- Palantir shares rose as much as 28 percent in extended trading Monday after the company released first-quarter earnings that beat analyst estimates in the top and bottom lines.
- CEO Alex Karp said the company expects to remain profitable “every quarter through the end of the year.”
- Palantir’s revenue for the quarter increased 18% year-over-year, and its U.S. commercial revenue grew 26%.
Alex Karp, CEO of Palantir Technologies, speaks at the Davos Congress Centre, venue for the World Economic Forum (WEF) 2023, in the Alpine resort of Davos, Switzerland, January 18, 2023.
Arend Wegman | Reuters
Palantir shares rose as much as 28% in extended trading Monday after the company’s release first quarter earnings It beat analyst estimates and said it expects to be profitable through the end of the year.

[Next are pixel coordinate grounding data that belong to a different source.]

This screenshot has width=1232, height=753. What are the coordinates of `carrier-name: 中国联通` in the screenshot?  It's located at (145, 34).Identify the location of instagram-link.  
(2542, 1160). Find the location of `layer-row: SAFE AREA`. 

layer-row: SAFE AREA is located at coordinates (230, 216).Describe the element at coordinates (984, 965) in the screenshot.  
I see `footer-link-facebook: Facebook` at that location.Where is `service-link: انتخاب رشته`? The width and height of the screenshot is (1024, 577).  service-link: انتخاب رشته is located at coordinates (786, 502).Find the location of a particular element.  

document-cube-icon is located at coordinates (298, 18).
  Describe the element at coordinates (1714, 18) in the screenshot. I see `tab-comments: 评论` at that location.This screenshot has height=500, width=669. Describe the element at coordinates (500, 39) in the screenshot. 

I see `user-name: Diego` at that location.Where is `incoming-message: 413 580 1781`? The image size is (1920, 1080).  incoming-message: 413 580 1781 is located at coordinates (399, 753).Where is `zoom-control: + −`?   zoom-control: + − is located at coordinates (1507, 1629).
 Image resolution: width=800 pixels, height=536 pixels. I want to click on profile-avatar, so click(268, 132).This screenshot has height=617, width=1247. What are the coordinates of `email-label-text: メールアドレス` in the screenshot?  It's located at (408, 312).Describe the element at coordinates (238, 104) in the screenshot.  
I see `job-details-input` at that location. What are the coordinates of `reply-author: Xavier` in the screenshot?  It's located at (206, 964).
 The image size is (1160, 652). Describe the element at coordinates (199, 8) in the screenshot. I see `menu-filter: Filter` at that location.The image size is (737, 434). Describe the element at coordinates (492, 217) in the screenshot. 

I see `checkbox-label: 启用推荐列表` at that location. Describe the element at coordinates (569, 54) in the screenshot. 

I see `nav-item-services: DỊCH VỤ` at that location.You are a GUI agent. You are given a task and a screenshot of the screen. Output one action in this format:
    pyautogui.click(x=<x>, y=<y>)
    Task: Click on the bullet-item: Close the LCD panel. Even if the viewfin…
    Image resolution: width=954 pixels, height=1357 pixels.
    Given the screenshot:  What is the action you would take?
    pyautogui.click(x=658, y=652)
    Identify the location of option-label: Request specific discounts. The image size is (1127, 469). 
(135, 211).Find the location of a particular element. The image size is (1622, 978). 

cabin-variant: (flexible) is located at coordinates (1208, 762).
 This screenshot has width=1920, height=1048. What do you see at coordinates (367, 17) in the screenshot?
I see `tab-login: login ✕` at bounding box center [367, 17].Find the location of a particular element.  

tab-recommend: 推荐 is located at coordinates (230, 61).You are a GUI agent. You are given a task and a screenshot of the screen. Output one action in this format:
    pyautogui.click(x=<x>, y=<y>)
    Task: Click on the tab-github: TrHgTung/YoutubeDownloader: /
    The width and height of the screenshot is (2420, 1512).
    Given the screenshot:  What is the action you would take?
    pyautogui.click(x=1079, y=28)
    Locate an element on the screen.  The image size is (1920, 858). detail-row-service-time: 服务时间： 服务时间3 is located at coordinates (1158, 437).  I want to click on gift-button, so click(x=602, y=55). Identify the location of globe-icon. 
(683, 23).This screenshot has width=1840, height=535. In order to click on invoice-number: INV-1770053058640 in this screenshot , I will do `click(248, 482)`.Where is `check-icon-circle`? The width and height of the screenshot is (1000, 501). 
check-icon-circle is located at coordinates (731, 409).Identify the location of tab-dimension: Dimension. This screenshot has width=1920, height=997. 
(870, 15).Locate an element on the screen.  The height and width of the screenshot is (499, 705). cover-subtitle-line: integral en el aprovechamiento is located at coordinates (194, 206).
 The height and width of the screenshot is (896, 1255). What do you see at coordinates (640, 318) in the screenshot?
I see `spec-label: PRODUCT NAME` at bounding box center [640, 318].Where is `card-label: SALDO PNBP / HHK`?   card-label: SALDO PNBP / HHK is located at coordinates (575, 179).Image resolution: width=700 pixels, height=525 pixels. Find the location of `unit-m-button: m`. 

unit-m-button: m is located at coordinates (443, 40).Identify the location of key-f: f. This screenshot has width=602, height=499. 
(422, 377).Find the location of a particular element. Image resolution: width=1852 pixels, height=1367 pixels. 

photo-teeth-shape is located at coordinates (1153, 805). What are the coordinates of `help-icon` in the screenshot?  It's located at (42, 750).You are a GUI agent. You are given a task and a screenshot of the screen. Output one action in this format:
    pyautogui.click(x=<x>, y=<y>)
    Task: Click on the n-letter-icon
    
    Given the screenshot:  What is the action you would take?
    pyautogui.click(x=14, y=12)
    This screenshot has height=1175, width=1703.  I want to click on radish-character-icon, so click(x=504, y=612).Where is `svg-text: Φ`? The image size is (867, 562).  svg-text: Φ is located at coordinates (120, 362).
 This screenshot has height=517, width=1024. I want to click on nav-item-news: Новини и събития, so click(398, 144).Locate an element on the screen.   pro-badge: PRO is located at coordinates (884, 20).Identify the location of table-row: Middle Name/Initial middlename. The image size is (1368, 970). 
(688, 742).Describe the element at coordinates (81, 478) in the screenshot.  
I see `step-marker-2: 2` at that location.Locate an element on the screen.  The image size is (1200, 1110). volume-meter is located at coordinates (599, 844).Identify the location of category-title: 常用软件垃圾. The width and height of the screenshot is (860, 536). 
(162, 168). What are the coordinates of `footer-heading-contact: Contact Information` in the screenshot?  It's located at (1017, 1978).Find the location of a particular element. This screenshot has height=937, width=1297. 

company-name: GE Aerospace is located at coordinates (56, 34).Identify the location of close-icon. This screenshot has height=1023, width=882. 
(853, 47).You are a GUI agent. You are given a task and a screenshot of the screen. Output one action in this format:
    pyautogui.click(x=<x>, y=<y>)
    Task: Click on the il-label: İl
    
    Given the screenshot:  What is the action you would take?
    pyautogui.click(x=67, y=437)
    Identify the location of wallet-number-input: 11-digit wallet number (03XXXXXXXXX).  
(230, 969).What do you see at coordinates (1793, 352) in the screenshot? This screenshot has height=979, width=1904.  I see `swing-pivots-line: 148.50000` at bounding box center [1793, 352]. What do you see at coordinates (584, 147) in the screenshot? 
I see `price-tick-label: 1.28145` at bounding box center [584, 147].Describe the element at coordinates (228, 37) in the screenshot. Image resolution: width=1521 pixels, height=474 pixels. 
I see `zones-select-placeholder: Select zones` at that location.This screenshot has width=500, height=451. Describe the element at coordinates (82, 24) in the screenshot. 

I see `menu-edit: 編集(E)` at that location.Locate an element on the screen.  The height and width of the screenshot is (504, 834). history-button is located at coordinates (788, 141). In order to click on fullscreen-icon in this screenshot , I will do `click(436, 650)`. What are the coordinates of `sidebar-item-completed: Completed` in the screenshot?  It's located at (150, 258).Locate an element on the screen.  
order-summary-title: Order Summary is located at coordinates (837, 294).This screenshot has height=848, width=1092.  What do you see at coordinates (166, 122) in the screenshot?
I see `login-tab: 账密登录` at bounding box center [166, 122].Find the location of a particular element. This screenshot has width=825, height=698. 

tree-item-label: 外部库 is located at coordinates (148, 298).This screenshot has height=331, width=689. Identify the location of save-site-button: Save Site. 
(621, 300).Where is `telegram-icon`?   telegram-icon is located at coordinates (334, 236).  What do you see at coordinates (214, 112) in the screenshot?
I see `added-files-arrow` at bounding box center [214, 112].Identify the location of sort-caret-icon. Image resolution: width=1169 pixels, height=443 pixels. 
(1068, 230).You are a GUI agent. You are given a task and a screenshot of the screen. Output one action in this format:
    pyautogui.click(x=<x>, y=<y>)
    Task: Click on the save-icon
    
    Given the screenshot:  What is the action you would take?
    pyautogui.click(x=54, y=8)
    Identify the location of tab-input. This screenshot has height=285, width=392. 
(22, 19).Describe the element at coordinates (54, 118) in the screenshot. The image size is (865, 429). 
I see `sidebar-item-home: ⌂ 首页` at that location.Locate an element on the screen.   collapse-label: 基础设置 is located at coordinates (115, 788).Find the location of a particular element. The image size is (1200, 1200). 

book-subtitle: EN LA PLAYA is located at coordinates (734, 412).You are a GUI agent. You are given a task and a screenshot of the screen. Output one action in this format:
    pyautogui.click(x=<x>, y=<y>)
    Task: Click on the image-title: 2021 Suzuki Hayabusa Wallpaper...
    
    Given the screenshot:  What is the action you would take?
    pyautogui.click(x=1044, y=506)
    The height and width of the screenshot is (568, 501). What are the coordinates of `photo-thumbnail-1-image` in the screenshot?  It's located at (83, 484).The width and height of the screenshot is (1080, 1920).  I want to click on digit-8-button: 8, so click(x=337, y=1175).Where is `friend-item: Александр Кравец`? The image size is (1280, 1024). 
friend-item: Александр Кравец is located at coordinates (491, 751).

Here’s how the company did:
- EPS: 5 cents, adjusted versus the 4 cents expected by analysts, according to Refinitiv
- he won: $525 million versus the $506 million expected by analysts, according to Refinitiviv
Palantir’s revenue for the quarter increased 18% year-over-year, and its U.S. commercial revenue grew 26%. The software company, known for its work with the government, said the number of commercial customers in the US increased 50% year over year, rising from 103 customers to 155.
The company reported its second-ever positive net income on a GAAP basis, at $17 million, and in a letter to shareholders, CEO Alex Karp said the company expects to remain profitable “every quarter through the end of the year.”
Last quarter, Palantir posted its first-ever quarter of positive net income on a GAAP basis, at $31 million. “This is an important moment for us and our supporters,” Karp said he said in a statement on time.
Palantir said it expects to generate revenue between $528 million and $532 million during the second quarter, and between $2.19 billion and $2.24 billion for the full year.
Karp also said that demand for Palantir’s new AI platform is “unprecedented”. The company’s AIP allows the commercial and government sectors to use large language models based on their datasets, and will be available to “select customers” this month.
“We have already had hundreds of conversations with potential clients about deploying the software and are currently negotiating terms and prices for access to the platform components,” he wrote.
Artificial intelligence presents “real” risks, Karp added, so he said Palantir’s software is designed with human participation and oversight in mind. In other words, AI will not be able to independently carry out targeting operations in a military context.
“A machine must still belong to its creator,” he said.
The company will hold its quarterly investor call at 5:00 PM ET on Monday.